4.2 Update Security Configuration

Update the SecurityConfig class to use the custom UserDetailsService.

package com.example.demo.config;

import org.springframework.context.annotation.Bean;
import org.springframework.context.annotation.Configuration;
import org.springframework.security.config.annotation.web.builders.HttpSecurity;
import org.springframework.security.core.userdetails.UserDetailsService;
import org.springframework.security.web.SecurityFilterChain;

@Configuration
public class SecurityConfig {

    private final UserDetailsService userDetailsService;

    public SecurityConfig(UserDetailsService userDetailsService) {
        this.userDetailsService = userDetailsService;
    }

    @Bean
    public SecurityFilterChain securityFilterChain(HttpSecurity http) throws Exception {
        http
            .authorizeHttpRequests((requests) -> requests
                .requestMatchers("/public/**").permitAll()
                .anyRequest().authenticated()
            )
            .formLogin((form) -> form
                .loginPage("/login")
                .permitAll()
            )
            .logout((logout) -> logout
                .permitAll()
            )
            .userDetailsService(userDetailsService);
        return http.build();
    }
}

Explanation:

• The SecurityConfig constructor now takes a UserDetailsService parameter.
• The userDetailsService method is added to the security filter chain configuration.

Conclusion

In this tutorial, you have learned how to set up and configure security in a Spring Boot 3.2 application using the new recommended approach.
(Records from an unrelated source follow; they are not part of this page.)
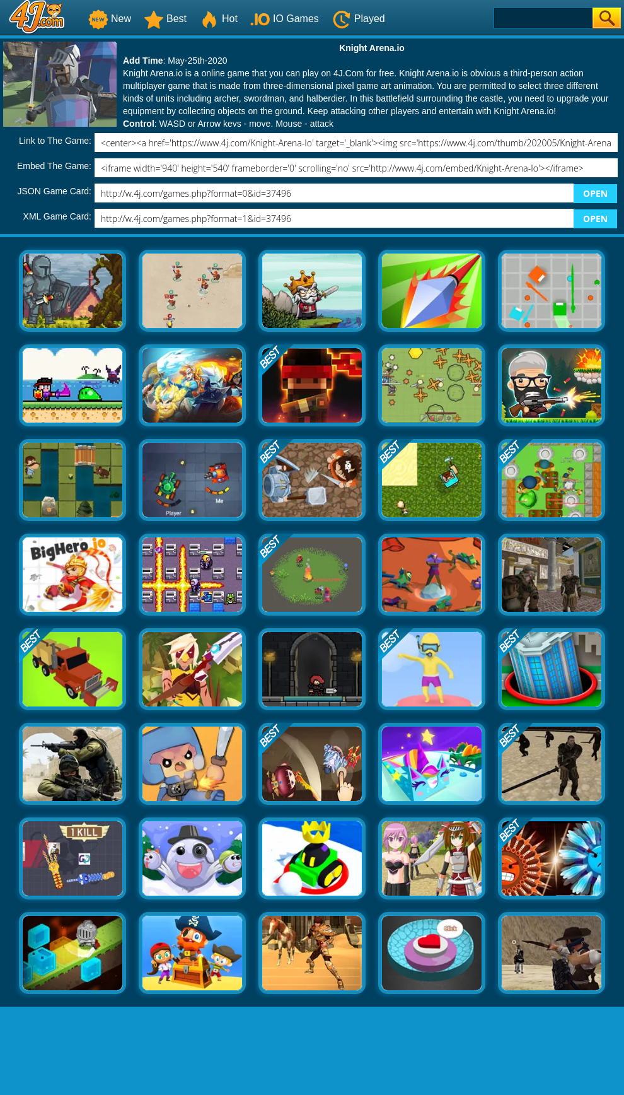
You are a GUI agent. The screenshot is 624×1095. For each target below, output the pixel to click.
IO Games (284, 18)
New (109, 18)
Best (165, 18)
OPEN (595, 193)
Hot (218, 18)
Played (358, 18)
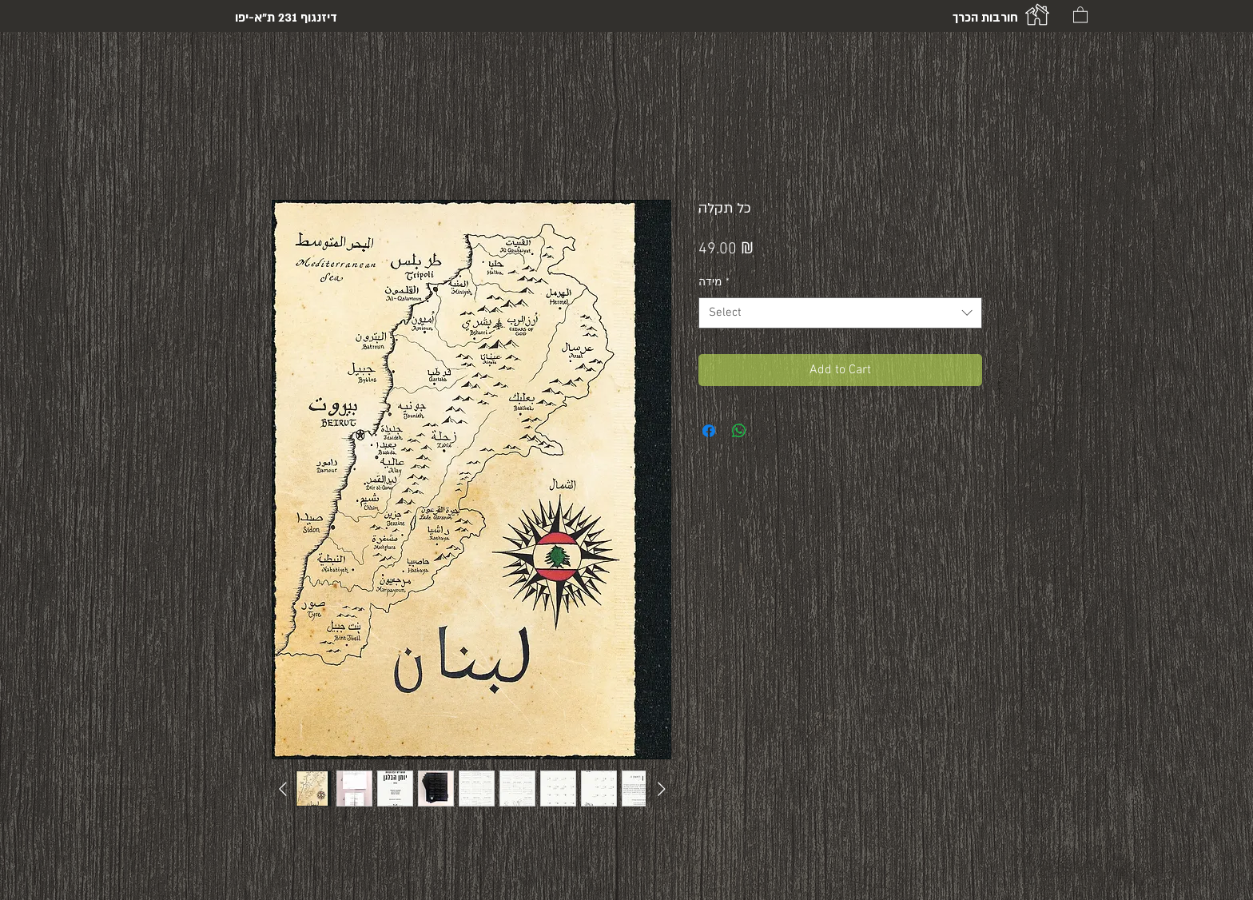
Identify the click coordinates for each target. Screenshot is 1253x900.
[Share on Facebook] (708, 430)
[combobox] (840, 313)
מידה (714, 282)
We covered:

• Creating a custom security configuration class.
• Setting up a custom login page.
• Creating a controller for public and secure endpoints.
• Running and testing the security configuration.
• Customizing user details with a custom UserDetailsService.

By following these steps, you can secure your Spring Boot applications and control access to different parts of your application.